• [Information provided]
=-=-=

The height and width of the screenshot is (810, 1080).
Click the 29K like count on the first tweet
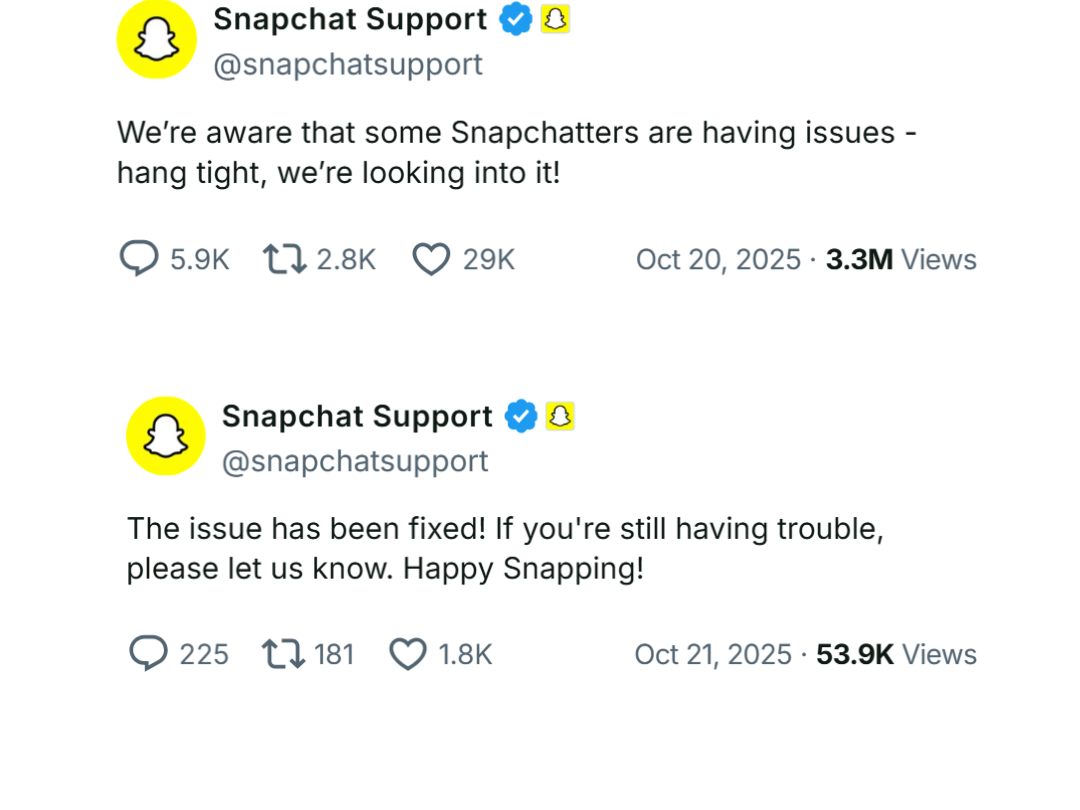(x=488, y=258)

=-=-=

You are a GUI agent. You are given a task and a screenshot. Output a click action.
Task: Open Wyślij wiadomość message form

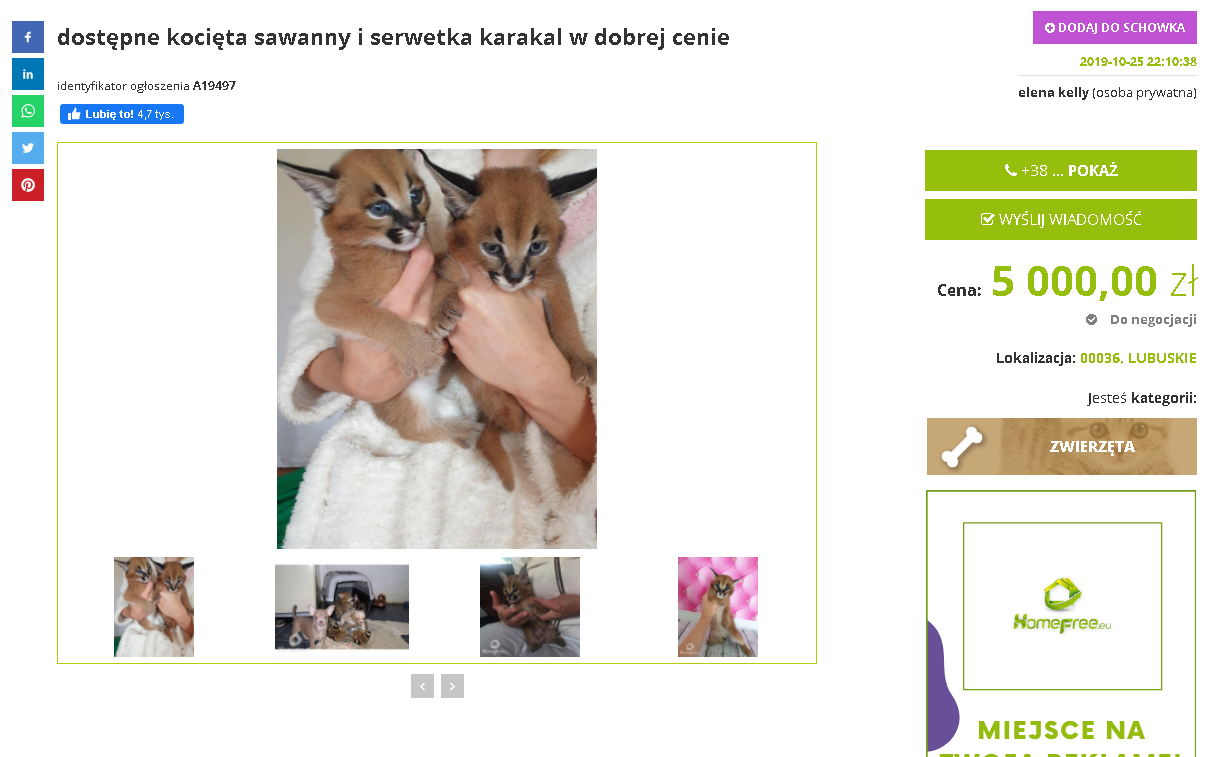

=-=-=

In the records above, locate each line with the word "screenshot". Copy all such lines.

The height and width of the screenshot is (810, 1080).
You are a GUI agent. You are given a task and a screenshot. Output a click action.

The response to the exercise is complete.